▶ Provided information:
============================================================
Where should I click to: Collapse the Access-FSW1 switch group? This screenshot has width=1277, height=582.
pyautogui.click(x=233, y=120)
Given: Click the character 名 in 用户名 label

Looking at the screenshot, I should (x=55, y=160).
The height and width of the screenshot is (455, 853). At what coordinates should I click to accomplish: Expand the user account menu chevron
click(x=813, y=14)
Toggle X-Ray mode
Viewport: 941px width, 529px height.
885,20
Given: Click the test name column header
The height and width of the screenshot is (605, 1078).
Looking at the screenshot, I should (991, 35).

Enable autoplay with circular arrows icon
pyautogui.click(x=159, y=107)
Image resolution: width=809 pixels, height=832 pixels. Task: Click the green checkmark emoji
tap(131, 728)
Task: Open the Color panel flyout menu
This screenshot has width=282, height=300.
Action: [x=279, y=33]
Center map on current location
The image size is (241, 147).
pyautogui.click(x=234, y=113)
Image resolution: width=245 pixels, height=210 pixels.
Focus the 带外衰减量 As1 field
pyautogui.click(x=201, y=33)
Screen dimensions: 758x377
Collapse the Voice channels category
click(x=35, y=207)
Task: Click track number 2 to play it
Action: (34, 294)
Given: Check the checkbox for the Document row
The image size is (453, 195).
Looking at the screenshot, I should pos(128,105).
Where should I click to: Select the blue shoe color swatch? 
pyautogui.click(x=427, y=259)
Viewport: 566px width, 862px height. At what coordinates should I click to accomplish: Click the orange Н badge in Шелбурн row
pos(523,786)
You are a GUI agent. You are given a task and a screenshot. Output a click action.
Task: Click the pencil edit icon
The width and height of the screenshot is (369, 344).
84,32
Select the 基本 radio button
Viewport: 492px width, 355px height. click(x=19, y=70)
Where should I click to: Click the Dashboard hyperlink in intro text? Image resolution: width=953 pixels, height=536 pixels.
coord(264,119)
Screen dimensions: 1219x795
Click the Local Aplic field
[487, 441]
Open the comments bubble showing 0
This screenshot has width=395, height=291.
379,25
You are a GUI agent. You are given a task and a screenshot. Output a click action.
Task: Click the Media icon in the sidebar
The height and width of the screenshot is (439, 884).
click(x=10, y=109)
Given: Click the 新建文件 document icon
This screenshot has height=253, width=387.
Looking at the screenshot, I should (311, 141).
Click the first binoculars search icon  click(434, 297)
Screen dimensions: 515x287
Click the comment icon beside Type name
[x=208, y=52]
============================================================
▶ Short exercise: Copy the records word for word, from the line that contains "Click the first" through the last line of the records.

▶ Response for this exercise:
Click the first binoculars search icon  click(434, 297)
Screen dimensions: 515x287
Click the comment icon beside Type name
[x=208, y=52]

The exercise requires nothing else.